[Items from a dataset]
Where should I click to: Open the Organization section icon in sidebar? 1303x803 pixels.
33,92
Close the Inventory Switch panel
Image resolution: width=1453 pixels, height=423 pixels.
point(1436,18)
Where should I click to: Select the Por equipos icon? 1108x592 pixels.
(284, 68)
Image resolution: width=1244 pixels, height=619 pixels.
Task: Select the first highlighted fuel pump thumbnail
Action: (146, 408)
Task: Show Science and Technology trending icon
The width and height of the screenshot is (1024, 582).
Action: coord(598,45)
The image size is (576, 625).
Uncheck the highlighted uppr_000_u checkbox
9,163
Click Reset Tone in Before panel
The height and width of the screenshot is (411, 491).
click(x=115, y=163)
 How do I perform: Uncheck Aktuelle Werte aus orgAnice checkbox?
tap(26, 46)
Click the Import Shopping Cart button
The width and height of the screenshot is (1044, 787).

_Exercise aim_
The task requires an exact copy of all the lines above.

_Answer to the exercise_
Where should I click to: Open the Organization section icon in sidebar? 1303x803 pixels.
33,92
Close the Inventory Switch panel
Image resolution: width=1453 pixels, height=423 pixels.
point(1436,18)
Where should I click to: Select the Por equipos icon? 1108x592 pixels.
(284, 68)
Image resolution: width=1244 pixels, height=619 pixels.
Task: Select the first highlighted fuel pump thumbnail
Action: (146, 408)
Task: Show Science and Technology trending icon
The width and height of the screenshot is (1024, 582).
Action: coord(598,45)
The image size is (576, 625).
Uncheck the highlighted uppr_000_u checkbox
9,163
Click Reset Tone in Before panel
The height and width of the screenshot is (411, 491).
click(x=115, y=163)
 How do I perform: Uncheck Aktuelle Werte aus orgAnice checkbox?
tap(26, 46)
Click the Import Shopping Cart button
The width and height of the screenshot is (1044, 787).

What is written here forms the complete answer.